:: WHAT IS REQUIRED ::
Please print the whole of the listing that follows exactly.
■ ■ ■
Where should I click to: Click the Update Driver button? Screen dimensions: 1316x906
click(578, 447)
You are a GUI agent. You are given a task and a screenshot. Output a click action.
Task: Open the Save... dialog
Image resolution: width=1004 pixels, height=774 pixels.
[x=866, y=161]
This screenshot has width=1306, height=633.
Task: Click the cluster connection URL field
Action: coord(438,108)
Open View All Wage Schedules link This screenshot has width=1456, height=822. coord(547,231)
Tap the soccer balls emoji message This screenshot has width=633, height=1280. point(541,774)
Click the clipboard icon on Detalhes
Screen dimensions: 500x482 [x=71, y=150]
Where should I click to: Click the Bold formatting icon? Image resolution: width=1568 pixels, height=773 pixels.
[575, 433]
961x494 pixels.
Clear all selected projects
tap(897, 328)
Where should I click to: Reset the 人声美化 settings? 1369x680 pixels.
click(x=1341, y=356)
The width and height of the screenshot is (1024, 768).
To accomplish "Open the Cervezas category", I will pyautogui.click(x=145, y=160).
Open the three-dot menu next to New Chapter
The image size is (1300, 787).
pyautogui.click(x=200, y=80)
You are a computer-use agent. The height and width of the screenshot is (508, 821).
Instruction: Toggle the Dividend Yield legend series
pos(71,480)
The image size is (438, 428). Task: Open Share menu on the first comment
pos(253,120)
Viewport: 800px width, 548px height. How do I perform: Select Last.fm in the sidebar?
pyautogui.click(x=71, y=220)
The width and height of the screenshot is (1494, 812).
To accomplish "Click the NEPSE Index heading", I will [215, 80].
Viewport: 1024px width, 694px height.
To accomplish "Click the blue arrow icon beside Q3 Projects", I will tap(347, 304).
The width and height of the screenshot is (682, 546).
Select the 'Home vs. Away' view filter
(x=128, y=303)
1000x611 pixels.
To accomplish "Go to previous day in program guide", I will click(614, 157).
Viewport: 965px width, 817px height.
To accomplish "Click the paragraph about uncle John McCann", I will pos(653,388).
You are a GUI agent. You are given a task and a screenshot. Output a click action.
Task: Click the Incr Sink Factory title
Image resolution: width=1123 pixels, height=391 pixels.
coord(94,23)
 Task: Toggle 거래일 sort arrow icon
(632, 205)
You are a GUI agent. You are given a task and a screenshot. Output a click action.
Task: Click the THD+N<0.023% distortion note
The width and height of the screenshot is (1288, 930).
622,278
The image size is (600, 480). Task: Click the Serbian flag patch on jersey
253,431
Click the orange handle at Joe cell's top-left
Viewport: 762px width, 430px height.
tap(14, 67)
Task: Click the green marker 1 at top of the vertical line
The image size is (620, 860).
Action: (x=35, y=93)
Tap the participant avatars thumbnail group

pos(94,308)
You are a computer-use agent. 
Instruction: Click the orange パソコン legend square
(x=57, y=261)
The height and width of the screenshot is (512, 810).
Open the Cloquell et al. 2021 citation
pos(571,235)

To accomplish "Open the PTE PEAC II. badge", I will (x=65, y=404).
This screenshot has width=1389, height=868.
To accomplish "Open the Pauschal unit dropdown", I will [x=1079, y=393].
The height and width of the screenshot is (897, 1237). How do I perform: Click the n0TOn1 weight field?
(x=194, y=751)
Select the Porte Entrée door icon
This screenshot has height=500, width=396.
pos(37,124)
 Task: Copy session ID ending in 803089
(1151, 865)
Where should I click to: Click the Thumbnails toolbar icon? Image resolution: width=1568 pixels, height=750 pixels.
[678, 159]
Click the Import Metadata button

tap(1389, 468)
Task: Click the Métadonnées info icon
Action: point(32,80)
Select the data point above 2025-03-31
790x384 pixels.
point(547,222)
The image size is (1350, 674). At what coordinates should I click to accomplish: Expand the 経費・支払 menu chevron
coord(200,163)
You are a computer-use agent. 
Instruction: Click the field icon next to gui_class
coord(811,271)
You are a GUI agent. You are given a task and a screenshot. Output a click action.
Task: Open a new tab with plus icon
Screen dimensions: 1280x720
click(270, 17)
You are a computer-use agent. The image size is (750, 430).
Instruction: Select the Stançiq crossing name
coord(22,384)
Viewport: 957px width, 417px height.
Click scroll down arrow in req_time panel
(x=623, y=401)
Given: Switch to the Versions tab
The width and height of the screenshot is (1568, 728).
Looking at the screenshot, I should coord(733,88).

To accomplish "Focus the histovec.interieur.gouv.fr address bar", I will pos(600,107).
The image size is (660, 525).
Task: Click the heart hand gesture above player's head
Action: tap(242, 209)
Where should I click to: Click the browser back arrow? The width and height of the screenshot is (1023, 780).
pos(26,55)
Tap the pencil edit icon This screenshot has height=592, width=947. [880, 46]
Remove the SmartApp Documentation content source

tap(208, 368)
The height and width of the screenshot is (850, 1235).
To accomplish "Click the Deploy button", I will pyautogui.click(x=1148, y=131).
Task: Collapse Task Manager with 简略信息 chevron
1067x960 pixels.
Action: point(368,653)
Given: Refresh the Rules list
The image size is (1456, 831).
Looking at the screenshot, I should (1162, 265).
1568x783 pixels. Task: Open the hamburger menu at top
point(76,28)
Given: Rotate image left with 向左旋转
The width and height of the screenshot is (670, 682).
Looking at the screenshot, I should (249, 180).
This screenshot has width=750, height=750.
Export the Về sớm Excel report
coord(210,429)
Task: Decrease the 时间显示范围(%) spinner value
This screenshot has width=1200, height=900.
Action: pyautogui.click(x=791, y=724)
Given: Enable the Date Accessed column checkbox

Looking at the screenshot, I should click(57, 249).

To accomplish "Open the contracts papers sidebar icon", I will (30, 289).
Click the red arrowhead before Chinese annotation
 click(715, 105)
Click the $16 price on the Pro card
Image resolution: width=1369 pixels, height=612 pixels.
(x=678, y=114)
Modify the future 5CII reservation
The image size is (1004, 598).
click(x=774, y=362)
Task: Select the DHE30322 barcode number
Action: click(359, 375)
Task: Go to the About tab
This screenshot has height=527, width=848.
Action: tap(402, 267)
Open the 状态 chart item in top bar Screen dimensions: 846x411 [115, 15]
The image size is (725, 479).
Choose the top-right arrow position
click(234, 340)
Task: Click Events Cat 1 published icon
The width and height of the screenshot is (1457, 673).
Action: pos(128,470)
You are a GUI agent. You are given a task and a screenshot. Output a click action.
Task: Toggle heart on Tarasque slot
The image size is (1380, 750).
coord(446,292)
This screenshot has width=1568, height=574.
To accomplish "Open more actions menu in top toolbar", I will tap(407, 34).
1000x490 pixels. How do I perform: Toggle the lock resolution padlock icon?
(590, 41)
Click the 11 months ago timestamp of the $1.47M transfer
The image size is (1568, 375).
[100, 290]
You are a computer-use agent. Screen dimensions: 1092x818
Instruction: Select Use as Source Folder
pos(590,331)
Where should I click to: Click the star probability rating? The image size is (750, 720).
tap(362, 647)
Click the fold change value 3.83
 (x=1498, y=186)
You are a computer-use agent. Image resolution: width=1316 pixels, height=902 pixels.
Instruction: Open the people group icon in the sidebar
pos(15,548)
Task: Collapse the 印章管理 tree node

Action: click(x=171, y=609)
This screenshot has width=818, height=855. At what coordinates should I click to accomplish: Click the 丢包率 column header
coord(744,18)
■ ■ ■
:: ANSWER TO THIS TASK ::
Where should I click to: Click the Update Driver button? Screen dimensions: 1316x906
click(578, 447)
You are a GUI agent. You are given a task and a screenshot. Output a click action.
Task: Open the Save... dialog
Image resolution: width=1004 pixels, height=774 pixels.
[x=866, y=161]
This screenshot has width=1306, height=633.
Task: Click the cluster connection URL field
Action: coord(438,108)
Open View All Wage Schedules link This screenshot has width=1456, height=822. coord(547,231)
Tap the soccer balls emoji message This screenshot has width=633, height=1280. point(541,774)
Click the clipboard icon on Detalhes
Screen dimensions: 500x482 [x=71, y=150]
Where should I click to: Click the Bold formatting icon? Image resolution: width=1568 pixels, height=773 pixels.
[575, 433]
961x494 pixels.
Clear all selected projects
tap(897, 328)
Where should I click to: Reset the 人声美化 settings? 1369x680 pixels.
click(x=1341, y=356)
The width and height of the screenshot is (1024, 768).
To accomplish "Open the Cervezas category", I will pyautogui.click(x=145, y=160).
Open the three-dot menu next to New Chapter
The image size is (1300, 787).
pyautogui.click(x=200, y=80)
You are a computer-use agent. The height and width of the screenshot is (508, 821).
Instruction: Toggle the Dividend Yield legend series
pos(71,480)
The image size is (438, 428). Task: Open Share menu on the first comment
pos(253,120)
Viewport: 800px width, 548px height. How do I perform: Select Last.fm in the sidebar?
pyautogui.click(x=71, y=220)
The width and height of the screenshot is (1494, 812).
To accomplish "Click the NEPSE Index heading", I will [215, 80].
Viewport: 1024px width, 694px height.
To accomplish "Click the blue arrow icon beside Q3 Projects", I will tap(347, 304).
The width and height of the screenshot is (682, 546).
Select the 'Home vs. Away' view filter
(x=128, y=303)
1000x611 pixels.
To accomplish "Go to previous day in program guide", I will click(614, 157).
Viewport: 965px width, 817px height.
To accomplish "Click the paragraph about uncle John McCann", I will pos(653,388).
You are a GUI agent. You are given a task and a screenshot. Output a click action.
Task: Click the Incr Sink Factory title
Image resolution: width=1123 pixels, height=391 pixels.
coord(94,23)
 Task: Toggle 거래일 sort arrow icon
(632, 205)
You are a GUI agent. You are given a task and a screenshot. Output a click action.
Task: Click the THD+N<0.023% distortion note
The width and height of the screenshot is (1288, 930).
622,278
The image size is (600, 480). Task: Click the Serbian flag patch on jersey
253,431
Click the orange handle at Joe cell's top-left
Viewport: 762px width, 430px height.
tap(14, 67)
Task: Click the green marker 1 at top of the vertical line
The image size is (620, 860).
Action: (x=35, y=93)
Tap the participant avatars thumbnail group

pos(94,308)
You are a computer-use agent. 
Instruction: Click the orange パソコン legend square
(x=57, y=261)
The height and width of the screenshot is (512, 810).
Open the Cloquell et al. 2021 citation
pos(571,235)

To accomplish "Open the PTE PEAC II. badge", I will (x=65, y=404).
This screenshot has width=1389, height=868.
To accomplish "Open the Pauschal unit dropdown", I will [x=1079, y=393].
The height and width of the screenshot is (897, 1237). How do I perform: Click the n0TOn1 weight field?
(x=194, y=751)
Select the Porte Entrée door icon
This screenshot has height=500, width=396.
pos(37,124)
 Task: Copy session ID ending in 803089
(1151, 865)
Where should I click to: Click the Thumbnails toolbar icon? Image resolution: width=1568 pixels, height=750 pixels.
[678, 159]
Click the Import Metadata button

tap(1389, 468)
Task: Click the Métadonnées info icon
Action: point(32,80)
Select the data point above 2025-03-31
790x384 pixels.
point(547,222)
The image size is (1350, 674). At what coordinates should I click to accomplish: Expand the 経費・支払 menu chevron
coord(200,163)
You are a computer-use agent. 
Instruction: Click the field icon next to gui_class
coord(811,271)
You are a GUI agent. You are given a task and a screenshot. Output a click action.
Task: Open a new tab with plus icon
Screen dimensions: 1280x720
click(270, 17)
You are a computer-use agent. The image size is (750, 430).
Instruction: Select the Stançiq crossing name
coord(22,384)
Viewport: 957px width, 417px height.
Click scroll down arrow in req_time panel
(x=623, y=401)
Given: Switch to the Versions tab
The width and height of the screenshot is (1568, 728).
Looking at the screenshot, I should coord(733,88).

To accomplish "Focus the histovec.interieur.gouv.fr address bar", I will pos(600,107).
The image size is (660, 525).
Task: Click the heart hand gesture above player's head
Action: tap(242, 209)
Where should I click to: Click the browser back arrow? The width and height of the screenshot is (1023, 780).
pos(26,55)
Tap the pencil edit icon This screenshot has height=592, width=947. [880, 46]
Remove the SmartApp Documentation content source

tap(208, 368)
The height and width of the screenshot is (850, 1235).
To accomplish "Click the Deploy button", I will pyautogui.click(x=1148, y=131).
Task: Collapse Task Manager with 简略信息 chevron
1067x960 pixels.
Action: point(368,653)
Given: Refresh the Rules list
The image size is (1456, 831).
Looking at the screenshot, I should (1162, 265).
1568x783 pixels. Task: Open the hamburger menu at top
point(76,28)
Given: Rotate image left with 向左旋转
The width and height of the screenshot is (670, 682).
Looking at the screenshot, I should (249, 180).
This screenshot has width=750, height=750.
Export the Về sớm Excel report
coord(210,429)
Task: Decrease the 时间显示范围(%) spinner value
This screenshot has width=1200, height=900.
Action: pyautogui.click(x=791, y=724)
Given: Enable the Date Accessed column checkbox

Looking at the screenshot, I should click(57, 249).

To accomplish "Open the contracts papers sidebar icon", I will (30, 289).
Click the red arrowhead before Chinese annotation
 click(715, 105)
Click the $16 price on the Pro card
Image resolution: width=1369 pixels, height=612 pixels.
(x=678, y=114)
Modify the future 5CII reservation
The image size is (1004, 598).
click(x=774, y=362)
Task: Select the DHE30322 barcode number
Action: click(359, 375)
Task: Go to the About tab
This screenshot has height=527, width=848.
Action: tap(402, 267)
Open the 状态 chart item in top bar Screen dimensions: 846x411 [115, 15]
The image size is (725, 479).
Choose the top-right arrow position
click(234, 340)
Task: Click Events Cat 1 published icon
The width and height of the screenshot is (1457, 673).
Action: pos(128,470)
You are a GUI agent. You are given a task and a screenshot. Output a click action.
Task: Toggle heart on Tarasque slot
The image size is (1380, 750).
coord(446,292)
This screenshot has width=1568, height=574.
To accomplish "Open more actions menu in top toolbar", I will tap(407, 34).
1000x490 pixels. How do I perform: Toggle the lock resolution padlock icon?
(590, 41)
Click the 11 months ago timestamp of the $1.47M transfer
The image size is (1568, 375).
[100, 290]
You are a computer-use agent. Screen dimensions: 1092x818
Instruction: Select Use as Source Folder
pos(590,331)
Where should I click to: Click the star probability rating? The image size is (750, 720).
tap(362, 647)
Click the fold change value 3.83
 (x=1498, y=186)
You are a computer-use agent. Image resolution: width=1316 pixels, height=902 pixels.
Instruction: Open the people group icon in the sidebar
pos(15,548)
Task: Collapse the 印章管理 tree node

Action: click(x=171, y=609)
This screenshot has width=818, height=855. At what coordinates should I click to accomplish: Click the 丢包率 column header
coord(744,18)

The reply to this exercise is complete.